In the four decades that Star Wars has dominated pop culture, we’ve never had to hear a soundtrack for a live-action movie that wasn’t written by John Williams. Williams wrote the original trilogy, and then the follow-up prequels, and even dove back in for the soundtrack for Star Wars: The Force Awakens. So the fact that Williams did not write the music for Rogue One: A Star Wars Story is just one of many ways in which Rogue One represents a departure from the main story. No Star Wars crawl, no John Williams, no problem? I guess we’ll see.

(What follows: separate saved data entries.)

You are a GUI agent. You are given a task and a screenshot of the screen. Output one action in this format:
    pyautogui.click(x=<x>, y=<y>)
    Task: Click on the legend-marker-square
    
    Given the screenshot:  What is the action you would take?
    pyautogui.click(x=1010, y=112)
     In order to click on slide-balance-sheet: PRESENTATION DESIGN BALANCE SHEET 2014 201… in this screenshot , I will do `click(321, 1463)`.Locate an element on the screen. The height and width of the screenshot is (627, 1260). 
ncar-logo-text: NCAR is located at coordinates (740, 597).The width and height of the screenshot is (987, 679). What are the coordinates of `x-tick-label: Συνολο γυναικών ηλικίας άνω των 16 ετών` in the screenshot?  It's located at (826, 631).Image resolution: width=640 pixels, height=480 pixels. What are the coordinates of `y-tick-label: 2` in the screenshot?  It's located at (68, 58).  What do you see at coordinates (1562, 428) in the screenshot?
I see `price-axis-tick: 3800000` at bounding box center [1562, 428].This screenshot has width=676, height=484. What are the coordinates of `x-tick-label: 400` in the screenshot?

Somehow, though, Rogue One composer Michael Giacchino has found replacing John Williams to be the second hardest thing about the project. In a recent interview with Entertainment Weekly (via the A.V Club.), Giacchino admitted that he had only four weeks to write the full Rogue One score after Alexandre Desplat was forced to leave during reshoots. In the wide-ranging interview, Giacchino talks freely about agreeing to join Rogue One at the last minute and mountain of pressure this put him under.

Yes, literally the last thing I expected I’d be doing this month would be this. I mean we were literally planning a vacation when I got the call asking if I could come and talk to them about it. At the time, it left me with literally four and a half weeks to write. … I spent the weekend with my kids and said, “You know what? The next four and a half weeks are going to be brutal. But Monday I’m going to start it,” and Monday I sat down and started it. And there it was: four and a half weeks later, we were scoring.

While this all might seem like a reason for Star Wars fans to panic, writing music can often be more of a mathematical process than an artistic one. Every composer worth their salt has musical ideas written down in various places  —  chord progressions and melodies they hope to work into future projects  —  making even a major project like Rogue One a practical combination of pulling old ideas, combining them with preexisting music, and introducing a few new concepts along the way. As long as Giacchino’s Rogue One score isn’t just the audio of Bill Murray singing the Star Wars theme song on Saturday Night Live, we should be pretty happy with the results.

Rogue One: A Star Wars Story hits theaters on December 16, 2016.